◆ AIM OF THE EXERCISE
Each record that follows should be transcribed word for word.

(GIVEN RECORDS begins)

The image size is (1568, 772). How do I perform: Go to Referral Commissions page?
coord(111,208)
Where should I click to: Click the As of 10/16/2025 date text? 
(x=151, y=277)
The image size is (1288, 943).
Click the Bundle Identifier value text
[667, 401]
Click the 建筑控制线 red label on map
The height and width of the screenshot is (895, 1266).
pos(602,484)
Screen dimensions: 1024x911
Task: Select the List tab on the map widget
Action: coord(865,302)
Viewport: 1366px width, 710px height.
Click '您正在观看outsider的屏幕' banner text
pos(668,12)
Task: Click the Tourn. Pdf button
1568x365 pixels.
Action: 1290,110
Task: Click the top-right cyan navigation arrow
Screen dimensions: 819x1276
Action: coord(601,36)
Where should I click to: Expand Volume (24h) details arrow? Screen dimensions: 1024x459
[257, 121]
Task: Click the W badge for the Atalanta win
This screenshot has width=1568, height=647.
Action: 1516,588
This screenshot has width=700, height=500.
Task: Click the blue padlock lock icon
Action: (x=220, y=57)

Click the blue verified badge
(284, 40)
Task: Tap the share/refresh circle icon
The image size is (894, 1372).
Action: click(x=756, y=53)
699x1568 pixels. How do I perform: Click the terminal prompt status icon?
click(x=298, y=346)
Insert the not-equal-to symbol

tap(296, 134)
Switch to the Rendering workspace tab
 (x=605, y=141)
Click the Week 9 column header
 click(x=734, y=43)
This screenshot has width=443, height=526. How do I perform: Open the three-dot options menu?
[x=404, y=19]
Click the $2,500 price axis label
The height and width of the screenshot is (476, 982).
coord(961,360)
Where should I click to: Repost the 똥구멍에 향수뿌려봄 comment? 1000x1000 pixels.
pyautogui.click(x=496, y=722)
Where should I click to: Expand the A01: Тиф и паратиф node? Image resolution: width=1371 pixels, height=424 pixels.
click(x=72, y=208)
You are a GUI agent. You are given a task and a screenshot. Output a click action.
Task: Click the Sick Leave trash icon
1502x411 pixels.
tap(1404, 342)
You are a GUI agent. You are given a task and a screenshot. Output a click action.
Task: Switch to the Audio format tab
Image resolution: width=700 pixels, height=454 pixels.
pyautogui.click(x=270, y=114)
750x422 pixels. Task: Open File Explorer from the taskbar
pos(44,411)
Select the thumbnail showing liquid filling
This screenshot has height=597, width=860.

(GIVEN RECORDS ends)

◆ ANSWER AREA
The image size is (1568, 772). How do I perform: Go to Referral Commissions page?
coord(111,208)
Where should I click to: Click the As of 10/16/2025 date text? 
(x=151, y=277)
The image size is (1288, 943).
Click the Bundle Identifier value text
[667, 401]
Click the 建筑控制线 red label on map
The height and width of the screenshot is (895, 1266).
pos(602,484)
Screen dimensions: 1024x911
Task: Select the List tab on the map widget
Action: coord(865,302)
Viewport: 1366px width, 710px height.
Click '您正在观看outsider的屏幕' banner text
pos(668,12)
Task: Click the Tourn. Pdf button
1568x365 pixels.
Action: 1290,110
Task: Click the top-right cyan navigation arrow
Screen dimensions: 819x1276
Action: coord(601,36)
Where should I click to: Expand Volume (24h) details arrow? Screen dimensions: 1024x459
[257, 121]
Task: Click the W badge for the Atalanta win
This screenshot has width=1568, height=647.
Action: 1516,588
This screenshot has width=700, height=500.
Task: Click the blue padlock lock icon
Action: (x=220, y=57)

Click the blue verified badge
(284, 40)
Task: Tap the share/refresh circle icon
The image size is (894, 1372).
Action: click(x=756, y=53)
699x1568 pixels. How do I perform: Click the terminal prompt status icon?
click(x=298, y=346)
Insert the not-equal-to symbol

tap(296, 134)
Switch to the Rendering workspace tab
 (x=605, y=141)
Click the Week 9 column header
 click(x=734, y=43)
This screenshot has width=443, height=526. How do I perform: Open the three-dot options menu?
[x=404, y=19]
Click the $2,500 price axis label
The height and width of the screenshot is (476, 982).
coord(961,360)
Where should I click to: Repost the 똥구멍에 향수뿌려봄 comment? 1000x1000 pixels.
pyautogui.click(x=496, y=722)
Where should I click to: Expand the A01: Тиф и паратиф node? Image resolution: width=1371 pixels, height=424 pixels.
click(x=72, y=208)
You are a GUI agent. You are given a task and a screenshot. Output a click action.
Task: Click the Sick Leave trash icon
1502x411 pixels.
tap(1404, 342)
You are a GUI agent. You are given a task and a screenshot. Output a click action.
Task: Switch to the Audio format tab
Image resolution: width=700 pixels, height=454 pixels.
pyautogui.click(x=270, y=114)
750x422 pixels. Task: Open File Explorer from the taskbar
pos(44,411)
Select the thumbnail showing liquid filling
This screenshot has height=597, width=860.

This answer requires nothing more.